The suite classifies the input and desired output, then selects a conversion path that extracts semantic content (text, headings, lists, tables, simple grids) and reconstructs it in the target format. It uses tested Python libraries for parsing and writing, applies heuristics for improved heading detection, and emits truncation or safety warnings for large spreadsheets or long PDFs. For folders, a batch mode processes many files with consistent rules and overwrite or outdir controls.

When to use it

  • Convert files between PDF, DOCX, PPTX, XLSX, TXT, CSV, MD, and HTML
  • Make documents more editable by moving content into Office or plain-text formats
  • Export slide text or spreadsheet grids into other formats
  • Turn Markdown/HTML documentation into Office formats or vice versa
  • Extract tables from Office files to CSV/XLSX or batch-convert a folder of mixed documents

Best practices

  • Treat all conversions as best-effort — expect clean, structured output, not identical visual layout
  • For scanned PDFs, run OCR first; this tool does not perform OCR
  • When converting large spreadsheets, increase max-rows/max-cols incrementally or request specific sheets
  • Use batch mode for consistent, repeatable conversions of many files
  • Sanity-check outputs and tune safety caps (max-pages, max-chars, max-rows, max-cols) if data is truncated

Example use cases

  • Turn a client PDF report into an editable DOCX for revisions
  • Export slide text from a PPTX into Markdown or DOCX for documentation
  • Convert CSV datasets into XLSX or HTML tables for sharing
  • Batch-convert a folder of Markdown docs to HTML for a static site export
  • Extract tables from DOCX or PPTX into CSV for data processing

FAQ

Does the tool preserve exact visual layout and fonts?
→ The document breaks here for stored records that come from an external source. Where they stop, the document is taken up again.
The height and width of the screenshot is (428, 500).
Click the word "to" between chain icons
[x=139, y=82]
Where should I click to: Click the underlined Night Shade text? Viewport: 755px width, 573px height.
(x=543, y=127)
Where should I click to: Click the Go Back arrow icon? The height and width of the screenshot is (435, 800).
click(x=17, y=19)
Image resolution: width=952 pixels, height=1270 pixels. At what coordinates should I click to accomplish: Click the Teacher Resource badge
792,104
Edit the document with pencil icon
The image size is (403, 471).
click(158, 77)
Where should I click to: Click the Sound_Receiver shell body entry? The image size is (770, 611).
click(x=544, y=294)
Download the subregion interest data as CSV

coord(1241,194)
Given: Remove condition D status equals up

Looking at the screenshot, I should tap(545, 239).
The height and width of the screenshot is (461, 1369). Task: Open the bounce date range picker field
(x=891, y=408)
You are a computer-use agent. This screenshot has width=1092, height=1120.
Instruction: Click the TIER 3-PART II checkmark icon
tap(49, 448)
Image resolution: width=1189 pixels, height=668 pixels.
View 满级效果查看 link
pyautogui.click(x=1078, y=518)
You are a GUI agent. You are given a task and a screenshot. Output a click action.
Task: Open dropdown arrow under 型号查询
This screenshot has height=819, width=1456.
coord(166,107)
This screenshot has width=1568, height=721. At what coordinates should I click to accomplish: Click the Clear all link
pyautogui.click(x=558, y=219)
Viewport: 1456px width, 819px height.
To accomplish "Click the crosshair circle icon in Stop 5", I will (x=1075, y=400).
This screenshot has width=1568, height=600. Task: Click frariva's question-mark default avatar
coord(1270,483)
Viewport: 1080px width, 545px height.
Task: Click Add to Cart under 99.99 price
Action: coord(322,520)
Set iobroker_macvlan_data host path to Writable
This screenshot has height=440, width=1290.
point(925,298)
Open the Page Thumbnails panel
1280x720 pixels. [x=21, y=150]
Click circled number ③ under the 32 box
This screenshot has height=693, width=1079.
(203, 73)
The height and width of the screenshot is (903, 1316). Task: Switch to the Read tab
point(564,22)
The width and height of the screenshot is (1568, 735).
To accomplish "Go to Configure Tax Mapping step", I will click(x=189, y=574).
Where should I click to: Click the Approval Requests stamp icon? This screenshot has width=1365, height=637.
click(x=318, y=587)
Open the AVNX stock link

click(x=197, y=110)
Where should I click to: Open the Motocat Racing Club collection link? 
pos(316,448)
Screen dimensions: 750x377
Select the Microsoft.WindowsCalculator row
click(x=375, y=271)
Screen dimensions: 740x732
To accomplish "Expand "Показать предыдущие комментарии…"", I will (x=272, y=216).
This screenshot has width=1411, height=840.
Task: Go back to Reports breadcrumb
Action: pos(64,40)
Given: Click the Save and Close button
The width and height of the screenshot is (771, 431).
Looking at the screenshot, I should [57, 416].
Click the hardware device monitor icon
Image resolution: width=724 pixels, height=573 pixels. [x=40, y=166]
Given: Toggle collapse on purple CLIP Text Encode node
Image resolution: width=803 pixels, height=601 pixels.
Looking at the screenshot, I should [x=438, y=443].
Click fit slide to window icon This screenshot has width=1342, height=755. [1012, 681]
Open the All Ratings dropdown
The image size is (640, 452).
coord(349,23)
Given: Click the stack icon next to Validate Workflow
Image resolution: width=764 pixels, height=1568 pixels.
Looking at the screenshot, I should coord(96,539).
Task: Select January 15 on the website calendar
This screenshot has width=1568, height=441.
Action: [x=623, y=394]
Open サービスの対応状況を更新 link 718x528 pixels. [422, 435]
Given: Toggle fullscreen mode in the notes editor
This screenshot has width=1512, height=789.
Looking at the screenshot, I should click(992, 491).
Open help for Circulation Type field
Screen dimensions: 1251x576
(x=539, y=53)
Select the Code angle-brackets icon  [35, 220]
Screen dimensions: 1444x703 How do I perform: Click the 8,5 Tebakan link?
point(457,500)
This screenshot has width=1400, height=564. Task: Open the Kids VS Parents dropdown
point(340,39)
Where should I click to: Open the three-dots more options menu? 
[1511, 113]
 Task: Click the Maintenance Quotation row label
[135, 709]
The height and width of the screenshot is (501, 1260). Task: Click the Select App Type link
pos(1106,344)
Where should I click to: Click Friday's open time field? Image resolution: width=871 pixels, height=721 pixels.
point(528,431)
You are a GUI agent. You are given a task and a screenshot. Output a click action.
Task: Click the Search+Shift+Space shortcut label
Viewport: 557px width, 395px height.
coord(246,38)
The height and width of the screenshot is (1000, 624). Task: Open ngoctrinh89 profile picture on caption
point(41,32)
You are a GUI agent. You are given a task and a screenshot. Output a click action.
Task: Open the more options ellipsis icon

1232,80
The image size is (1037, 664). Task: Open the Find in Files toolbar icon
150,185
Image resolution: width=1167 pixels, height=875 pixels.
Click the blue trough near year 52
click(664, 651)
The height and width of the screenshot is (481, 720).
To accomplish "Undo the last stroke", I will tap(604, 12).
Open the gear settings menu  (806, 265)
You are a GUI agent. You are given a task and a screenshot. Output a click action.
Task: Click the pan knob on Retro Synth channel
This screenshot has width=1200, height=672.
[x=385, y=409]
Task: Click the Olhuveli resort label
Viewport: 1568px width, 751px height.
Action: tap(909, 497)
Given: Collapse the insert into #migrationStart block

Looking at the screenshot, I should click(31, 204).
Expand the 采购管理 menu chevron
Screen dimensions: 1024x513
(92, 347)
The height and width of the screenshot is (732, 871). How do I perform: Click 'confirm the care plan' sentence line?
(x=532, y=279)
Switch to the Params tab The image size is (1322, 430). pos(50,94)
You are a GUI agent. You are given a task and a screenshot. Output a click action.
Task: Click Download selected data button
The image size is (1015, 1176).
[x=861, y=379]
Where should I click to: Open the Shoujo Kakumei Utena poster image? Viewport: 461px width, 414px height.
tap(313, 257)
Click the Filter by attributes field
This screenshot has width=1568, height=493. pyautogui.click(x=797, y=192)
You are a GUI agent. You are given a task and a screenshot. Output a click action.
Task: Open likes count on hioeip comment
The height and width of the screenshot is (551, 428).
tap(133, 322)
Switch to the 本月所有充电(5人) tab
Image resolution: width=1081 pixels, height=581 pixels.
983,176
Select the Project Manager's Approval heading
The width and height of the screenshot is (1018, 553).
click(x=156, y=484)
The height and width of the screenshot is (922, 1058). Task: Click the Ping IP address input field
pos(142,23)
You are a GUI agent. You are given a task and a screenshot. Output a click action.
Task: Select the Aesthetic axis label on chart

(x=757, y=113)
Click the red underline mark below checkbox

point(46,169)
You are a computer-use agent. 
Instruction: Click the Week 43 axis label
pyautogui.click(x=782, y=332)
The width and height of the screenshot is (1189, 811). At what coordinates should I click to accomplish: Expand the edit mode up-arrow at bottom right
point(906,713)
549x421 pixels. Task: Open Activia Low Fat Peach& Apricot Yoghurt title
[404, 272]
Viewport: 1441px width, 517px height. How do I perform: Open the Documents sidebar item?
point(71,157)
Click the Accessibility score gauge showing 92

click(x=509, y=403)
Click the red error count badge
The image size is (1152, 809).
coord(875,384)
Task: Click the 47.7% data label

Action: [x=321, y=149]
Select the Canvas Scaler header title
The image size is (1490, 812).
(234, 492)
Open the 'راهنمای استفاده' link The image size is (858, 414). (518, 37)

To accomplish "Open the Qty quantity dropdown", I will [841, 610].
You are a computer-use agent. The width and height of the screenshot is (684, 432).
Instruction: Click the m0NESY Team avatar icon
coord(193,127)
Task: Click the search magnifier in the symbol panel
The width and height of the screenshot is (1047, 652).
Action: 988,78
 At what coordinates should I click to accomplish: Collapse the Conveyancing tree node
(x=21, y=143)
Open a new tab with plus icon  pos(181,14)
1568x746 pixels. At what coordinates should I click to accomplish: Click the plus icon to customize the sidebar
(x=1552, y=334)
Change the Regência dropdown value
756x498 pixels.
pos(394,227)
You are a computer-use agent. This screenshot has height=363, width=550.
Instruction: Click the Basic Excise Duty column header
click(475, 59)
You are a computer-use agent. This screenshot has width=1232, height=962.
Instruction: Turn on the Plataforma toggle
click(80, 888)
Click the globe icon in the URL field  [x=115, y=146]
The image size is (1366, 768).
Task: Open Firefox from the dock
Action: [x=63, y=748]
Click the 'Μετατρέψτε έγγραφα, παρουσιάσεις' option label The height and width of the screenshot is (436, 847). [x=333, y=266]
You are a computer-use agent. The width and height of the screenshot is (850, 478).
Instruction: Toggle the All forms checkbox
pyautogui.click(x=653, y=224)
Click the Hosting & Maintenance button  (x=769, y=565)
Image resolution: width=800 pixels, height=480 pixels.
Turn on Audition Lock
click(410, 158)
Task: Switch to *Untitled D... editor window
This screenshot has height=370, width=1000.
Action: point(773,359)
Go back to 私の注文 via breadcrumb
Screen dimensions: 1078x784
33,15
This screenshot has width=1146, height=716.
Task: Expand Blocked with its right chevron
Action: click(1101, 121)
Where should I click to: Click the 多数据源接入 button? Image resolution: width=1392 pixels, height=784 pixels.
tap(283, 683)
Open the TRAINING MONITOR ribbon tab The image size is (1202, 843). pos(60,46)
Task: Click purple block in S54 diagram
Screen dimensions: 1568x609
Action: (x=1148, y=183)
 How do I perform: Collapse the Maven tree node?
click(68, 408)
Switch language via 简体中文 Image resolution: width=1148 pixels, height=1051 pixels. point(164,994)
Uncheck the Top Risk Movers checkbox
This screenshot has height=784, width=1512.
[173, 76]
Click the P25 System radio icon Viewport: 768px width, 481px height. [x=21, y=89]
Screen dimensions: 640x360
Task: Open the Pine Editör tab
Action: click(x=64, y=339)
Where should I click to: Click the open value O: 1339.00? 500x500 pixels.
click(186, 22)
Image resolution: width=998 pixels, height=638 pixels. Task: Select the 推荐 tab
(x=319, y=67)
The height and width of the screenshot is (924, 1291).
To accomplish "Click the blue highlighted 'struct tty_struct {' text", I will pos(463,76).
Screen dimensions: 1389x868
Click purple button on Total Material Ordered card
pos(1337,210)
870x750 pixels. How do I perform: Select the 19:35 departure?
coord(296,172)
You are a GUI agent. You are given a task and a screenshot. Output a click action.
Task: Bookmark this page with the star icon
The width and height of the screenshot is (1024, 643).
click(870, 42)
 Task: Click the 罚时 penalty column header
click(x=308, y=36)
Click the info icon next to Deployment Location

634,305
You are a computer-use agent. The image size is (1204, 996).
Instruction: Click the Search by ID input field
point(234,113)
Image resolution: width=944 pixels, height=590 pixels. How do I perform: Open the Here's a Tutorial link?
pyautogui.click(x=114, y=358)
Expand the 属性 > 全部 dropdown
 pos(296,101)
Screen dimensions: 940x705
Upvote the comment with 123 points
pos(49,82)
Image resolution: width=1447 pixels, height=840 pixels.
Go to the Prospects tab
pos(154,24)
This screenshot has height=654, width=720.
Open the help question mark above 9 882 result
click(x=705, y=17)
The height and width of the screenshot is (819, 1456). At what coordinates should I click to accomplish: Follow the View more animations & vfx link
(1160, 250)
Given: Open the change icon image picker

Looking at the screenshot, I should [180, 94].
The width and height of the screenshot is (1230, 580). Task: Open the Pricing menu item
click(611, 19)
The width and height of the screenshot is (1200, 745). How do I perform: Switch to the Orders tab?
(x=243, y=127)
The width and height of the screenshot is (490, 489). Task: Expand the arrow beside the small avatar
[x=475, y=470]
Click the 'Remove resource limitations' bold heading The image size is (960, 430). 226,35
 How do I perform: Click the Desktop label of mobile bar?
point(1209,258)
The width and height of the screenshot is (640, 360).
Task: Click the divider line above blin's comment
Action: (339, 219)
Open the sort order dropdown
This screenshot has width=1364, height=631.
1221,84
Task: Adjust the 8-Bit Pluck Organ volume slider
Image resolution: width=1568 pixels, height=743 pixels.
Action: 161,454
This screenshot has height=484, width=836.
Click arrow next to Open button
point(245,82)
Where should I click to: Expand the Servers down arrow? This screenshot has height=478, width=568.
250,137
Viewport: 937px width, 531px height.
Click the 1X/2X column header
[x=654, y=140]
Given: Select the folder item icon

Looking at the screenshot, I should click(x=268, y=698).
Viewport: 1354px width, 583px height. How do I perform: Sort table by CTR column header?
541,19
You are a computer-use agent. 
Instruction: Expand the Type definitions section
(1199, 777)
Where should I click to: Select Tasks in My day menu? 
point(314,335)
No. It preserves semantic structure (text, headings, lists, basic tables). It does not guarantee pixel-perfect visual fidelity, fonts, spacing, images, charts, or animations.

Can it convert scanned PDFs or images with text?

Not directly. Scanned PDFs require OCR before using this converter; the suite relies on text extraction libraries and does not perform OCR.